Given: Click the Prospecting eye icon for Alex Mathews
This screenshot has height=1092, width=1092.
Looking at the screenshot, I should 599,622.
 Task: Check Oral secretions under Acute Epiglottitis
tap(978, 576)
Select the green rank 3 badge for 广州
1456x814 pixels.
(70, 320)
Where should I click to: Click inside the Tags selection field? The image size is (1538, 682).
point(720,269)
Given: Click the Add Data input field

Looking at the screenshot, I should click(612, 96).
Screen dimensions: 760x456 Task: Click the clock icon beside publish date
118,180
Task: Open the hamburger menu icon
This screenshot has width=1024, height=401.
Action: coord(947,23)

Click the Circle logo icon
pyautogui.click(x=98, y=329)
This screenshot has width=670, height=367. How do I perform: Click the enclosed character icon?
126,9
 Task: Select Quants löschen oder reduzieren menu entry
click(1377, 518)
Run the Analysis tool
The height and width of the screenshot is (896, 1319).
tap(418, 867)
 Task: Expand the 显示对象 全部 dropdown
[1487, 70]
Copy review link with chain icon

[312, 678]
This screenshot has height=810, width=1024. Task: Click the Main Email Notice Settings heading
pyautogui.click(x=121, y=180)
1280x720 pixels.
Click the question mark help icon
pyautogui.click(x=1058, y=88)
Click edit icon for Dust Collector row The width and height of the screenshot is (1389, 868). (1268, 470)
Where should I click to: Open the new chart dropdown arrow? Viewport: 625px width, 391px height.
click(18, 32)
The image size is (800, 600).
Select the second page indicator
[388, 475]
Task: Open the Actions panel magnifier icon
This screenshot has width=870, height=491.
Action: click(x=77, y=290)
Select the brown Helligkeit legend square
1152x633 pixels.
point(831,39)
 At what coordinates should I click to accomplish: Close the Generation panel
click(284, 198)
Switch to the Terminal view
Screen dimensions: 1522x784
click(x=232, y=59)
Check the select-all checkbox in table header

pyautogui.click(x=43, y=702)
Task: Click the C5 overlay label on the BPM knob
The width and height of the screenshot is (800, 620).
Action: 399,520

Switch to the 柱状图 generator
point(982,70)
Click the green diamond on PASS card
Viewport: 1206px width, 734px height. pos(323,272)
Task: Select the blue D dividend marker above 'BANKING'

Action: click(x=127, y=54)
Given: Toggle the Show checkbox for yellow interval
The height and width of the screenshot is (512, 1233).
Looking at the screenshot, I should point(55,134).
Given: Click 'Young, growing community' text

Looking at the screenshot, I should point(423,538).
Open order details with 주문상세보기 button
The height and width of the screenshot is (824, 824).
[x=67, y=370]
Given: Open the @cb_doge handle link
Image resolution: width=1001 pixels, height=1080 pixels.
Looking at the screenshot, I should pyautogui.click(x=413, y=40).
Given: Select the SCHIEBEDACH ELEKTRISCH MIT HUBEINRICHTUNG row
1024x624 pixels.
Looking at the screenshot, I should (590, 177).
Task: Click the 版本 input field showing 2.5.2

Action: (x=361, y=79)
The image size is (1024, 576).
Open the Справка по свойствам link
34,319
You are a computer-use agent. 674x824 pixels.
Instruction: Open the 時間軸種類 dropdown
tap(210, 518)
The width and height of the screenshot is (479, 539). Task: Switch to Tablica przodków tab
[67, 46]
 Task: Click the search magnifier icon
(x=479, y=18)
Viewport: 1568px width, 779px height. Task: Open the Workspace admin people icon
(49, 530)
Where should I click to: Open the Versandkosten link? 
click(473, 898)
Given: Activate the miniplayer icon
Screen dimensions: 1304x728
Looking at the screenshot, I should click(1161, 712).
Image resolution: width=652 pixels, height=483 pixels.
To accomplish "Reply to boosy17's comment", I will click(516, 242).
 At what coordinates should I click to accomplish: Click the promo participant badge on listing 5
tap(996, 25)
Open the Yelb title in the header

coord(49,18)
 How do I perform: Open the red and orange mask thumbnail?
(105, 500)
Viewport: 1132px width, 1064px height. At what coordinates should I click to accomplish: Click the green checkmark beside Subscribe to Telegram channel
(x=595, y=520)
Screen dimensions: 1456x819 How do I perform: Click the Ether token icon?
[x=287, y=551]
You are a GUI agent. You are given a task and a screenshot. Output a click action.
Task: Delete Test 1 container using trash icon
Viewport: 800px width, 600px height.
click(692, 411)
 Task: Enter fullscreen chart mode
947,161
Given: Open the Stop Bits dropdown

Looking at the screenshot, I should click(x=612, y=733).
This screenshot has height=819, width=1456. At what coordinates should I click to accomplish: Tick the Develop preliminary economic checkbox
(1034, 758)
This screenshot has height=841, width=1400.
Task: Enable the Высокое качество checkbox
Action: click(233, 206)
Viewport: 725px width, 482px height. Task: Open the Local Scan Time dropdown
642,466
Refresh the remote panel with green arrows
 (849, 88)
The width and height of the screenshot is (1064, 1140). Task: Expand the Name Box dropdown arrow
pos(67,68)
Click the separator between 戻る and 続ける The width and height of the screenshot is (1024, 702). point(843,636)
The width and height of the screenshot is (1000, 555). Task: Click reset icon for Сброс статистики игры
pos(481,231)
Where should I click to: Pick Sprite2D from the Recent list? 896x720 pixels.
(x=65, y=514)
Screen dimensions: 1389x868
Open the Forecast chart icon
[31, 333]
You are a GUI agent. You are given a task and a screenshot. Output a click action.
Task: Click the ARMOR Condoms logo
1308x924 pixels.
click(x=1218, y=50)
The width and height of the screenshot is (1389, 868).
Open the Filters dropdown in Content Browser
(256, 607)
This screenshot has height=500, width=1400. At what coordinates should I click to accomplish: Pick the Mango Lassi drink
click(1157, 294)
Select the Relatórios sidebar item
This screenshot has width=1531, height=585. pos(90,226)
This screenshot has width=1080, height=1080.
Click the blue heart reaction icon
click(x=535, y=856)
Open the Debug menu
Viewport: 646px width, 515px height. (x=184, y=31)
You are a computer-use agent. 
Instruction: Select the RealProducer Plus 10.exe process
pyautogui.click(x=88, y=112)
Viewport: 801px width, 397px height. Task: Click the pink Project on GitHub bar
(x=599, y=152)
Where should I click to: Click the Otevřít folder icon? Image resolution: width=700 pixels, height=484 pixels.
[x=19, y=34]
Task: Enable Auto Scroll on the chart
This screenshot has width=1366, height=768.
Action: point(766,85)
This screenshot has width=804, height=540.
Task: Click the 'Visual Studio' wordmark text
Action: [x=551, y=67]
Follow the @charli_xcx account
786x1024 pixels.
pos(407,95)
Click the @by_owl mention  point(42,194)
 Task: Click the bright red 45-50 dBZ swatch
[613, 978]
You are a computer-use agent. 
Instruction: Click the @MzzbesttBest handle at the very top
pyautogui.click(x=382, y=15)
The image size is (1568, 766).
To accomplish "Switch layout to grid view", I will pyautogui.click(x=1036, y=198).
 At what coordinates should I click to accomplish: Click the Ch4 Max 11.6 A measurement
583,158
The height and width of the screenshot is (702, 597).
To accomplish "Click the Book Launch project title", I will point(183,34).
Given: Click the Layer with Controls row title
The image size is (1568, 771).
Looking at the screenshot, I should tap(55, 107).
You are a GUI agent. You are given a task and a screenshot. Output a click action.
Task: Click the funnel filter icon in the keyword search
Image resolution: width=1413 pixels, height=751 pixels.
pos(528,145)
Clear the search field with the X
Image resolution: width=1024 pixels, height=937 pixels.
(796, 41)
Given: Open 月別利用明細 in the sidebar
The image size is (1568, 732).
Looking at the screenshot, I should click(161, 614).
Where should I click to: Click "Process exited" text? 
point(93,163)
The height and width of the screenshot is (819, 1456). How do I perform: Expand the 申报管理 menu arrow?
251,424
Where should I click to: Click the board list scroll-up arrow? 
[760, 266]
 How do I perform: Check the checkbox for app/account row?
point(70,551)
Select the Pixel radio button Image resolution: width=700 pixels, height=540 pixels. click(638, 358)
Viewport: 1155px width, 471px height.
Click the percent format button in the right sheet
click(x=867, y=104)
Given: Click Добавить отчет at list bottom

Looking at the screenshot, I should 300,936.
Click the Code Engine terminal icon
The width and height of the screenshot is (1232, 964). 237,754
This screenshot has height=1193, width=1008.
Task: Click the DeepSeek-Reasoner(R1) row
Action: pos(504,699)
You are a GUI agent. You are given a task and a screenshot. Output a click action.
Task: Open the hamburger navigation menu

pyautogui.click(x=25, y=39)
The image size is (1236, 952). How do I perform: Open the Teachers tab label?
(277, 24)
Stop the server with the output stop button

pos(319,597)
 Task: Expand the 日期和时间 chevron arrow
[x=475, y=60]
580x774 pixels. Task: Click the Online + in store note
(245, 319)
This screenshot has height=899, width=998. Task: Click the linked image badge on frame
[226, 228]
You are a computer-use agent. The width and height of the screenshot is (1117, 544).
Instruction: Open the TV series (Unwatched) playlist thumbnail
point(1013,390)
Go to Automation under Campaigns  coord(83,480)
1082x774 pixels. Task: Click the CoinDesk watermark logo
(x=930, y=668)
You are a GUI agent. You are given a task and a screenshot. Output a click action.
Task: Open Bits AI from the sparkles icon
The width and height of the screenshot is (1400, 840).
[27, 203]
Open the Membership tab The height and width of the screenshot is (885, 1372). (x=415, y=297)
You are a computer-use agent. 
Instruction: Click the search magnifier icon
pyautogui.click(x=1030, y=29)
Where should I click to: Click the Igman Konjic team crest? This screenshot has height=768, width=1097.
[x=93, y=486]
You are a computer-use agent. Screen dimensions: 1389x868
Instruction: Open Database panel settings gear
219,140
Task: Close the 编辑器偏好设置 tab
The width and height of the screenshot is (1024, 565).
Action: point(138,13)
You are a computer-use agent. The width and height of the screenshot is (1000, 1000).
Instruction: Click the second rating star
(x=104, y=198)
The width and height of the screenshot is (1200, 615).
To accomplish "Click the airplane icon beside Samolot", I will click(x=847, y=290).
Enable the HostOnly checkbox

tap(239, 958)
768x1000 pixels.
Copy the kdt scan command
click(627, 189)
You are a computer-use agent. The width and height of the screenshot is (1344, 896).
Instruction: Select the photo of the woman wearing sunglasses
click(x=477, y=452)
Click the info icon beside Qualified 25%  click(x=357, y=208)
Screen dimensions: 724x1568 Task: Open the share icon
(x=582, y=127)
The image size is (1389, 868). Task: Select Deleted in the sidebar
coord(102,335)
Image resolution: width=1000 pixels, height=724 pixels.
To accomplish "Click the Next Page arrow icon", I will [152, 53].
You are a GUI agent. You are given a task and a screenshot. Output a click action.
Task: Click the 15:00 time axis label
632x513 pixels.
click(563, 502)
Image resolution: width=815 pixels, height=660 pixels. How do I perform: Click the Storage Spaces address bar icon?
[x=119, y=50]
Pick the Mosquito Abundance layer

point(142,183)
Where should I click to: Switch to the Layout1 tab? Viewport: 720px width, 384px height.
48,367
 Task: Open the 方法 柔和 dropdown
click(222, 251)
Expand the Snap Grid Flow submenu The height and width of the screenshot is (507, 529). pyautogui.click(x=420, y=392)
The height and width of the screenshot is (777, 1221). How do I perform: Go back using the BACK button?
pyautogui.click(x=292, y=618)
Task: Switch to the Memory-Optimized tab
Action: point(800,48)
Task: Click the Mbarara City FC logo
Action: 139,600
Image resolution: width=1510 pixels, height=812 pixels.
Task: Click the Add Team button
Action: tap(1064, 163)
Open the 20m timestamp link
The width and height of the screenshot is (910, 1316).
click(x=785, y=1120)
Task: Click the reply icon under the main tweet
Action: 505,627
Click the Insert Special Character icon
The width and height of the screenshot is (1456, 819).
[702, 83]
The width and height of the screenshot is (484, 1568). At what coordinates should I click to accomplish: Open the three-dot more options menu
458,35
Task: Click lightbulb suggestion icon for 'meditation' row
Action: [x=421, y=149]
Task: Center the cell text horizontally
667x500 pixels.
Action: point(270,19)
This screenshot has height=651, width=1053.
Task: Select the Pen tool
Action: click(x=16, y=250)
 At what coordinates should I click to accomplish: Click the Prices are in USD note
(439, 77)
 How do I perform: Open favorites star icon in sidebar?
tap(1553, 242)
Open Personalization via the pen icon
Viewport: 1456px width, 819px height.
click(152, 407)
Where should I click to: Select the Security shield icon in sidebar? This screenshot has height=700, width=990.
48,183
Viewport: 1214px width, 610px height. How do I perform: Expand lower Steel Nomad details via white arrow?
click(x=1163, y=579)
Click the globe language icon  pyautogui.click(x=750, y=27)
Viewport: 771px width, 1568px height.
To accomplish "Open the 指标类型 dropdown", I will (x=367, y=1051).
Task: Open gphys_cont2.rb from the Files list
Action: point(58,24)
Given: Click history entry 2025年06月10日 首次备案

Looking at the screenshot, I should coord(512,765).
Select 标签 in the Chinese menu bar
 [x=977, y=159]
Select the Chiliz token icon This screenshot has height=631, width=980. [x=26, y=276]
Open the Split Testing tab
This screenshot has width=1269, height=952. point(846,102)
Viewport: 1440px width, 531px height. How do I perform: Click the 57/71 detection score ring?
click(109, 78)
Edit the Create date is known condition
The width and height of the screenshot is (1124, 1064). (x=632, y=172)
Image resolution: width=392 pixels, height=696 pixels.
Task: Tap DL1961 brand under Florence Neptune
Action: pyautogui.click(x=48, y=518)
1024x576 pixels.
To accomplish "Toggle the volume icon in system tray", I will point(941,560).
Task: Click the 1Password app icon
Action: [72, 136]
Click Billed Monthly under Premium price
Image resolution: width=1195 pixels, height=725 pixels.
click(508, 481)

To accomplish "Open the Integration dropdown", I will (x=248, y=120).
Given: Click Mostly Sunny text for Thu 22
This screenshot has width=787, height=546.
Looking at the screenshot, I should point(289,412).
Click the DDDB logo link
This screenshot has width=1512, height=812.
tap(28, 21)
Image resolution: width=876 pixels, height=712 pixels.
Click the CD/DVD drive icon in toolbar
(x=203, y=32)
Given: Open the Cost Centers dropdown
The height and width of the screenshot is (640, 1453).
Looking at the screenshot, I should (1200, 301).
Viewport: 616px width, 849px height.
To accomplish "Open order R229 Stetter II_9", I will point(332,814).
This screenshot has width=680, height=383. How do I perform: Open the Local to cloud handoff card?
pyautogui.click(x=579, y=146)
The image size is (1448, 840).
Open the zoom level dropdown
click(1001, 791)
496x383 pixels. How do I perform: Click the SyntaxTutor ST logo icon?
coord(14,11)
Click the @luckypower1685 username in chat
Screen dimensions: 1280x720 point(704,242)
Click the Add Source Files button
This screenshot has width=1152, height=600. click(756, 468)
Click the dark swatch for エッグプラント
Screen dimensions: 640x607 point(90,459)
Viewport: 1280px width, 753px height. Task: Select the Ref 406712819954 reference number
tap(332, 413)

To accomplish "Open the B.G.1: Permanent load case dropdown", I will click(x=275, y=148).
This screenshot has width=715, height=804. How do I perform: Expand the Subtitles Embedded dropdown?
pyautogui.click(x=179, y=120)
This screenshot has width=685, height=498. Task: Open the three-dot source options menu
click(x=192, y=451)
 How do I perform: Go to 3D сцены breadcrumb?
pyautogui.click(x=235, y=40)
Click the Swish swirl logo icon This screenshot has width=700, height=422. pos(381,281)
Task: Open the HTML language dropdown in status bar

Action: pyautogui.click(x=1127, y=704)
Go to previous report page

**PROBLEM TO WORK ON:**
Duplicate the lines from the line with "The width and height of the screenshot is (1064, 1140)." to the line with "click(x=1218, y=50)", both included, and nothing else.

**ANSWER TO THIS PROBLEM:**
The width and height of the screenshot is (1064, 1140). Task: Expand the Name Box dropdown arrow
pos(67,68)
Click the separator between 戻る and 続ける The width and height of the screenshot is (1024, 702). point(843,636)
The width and height of the screenshot is (1000, 555). Task: Click reset icon for Сброс статистики игры
pos(481,231)
Where should I click to: Pick Sprite2D from the Recent list? 896x720 pixels.
(x=65, y=514)
Screen dimensions: 1389x868
Open the Forecast chart icon
[31, 333]
You are a GUI agent. You are given a task and a screenshot. Output a click action.
Task: Click the ARMOR Condoms logo
1308x924 pixels.
click(x=1218, y=50)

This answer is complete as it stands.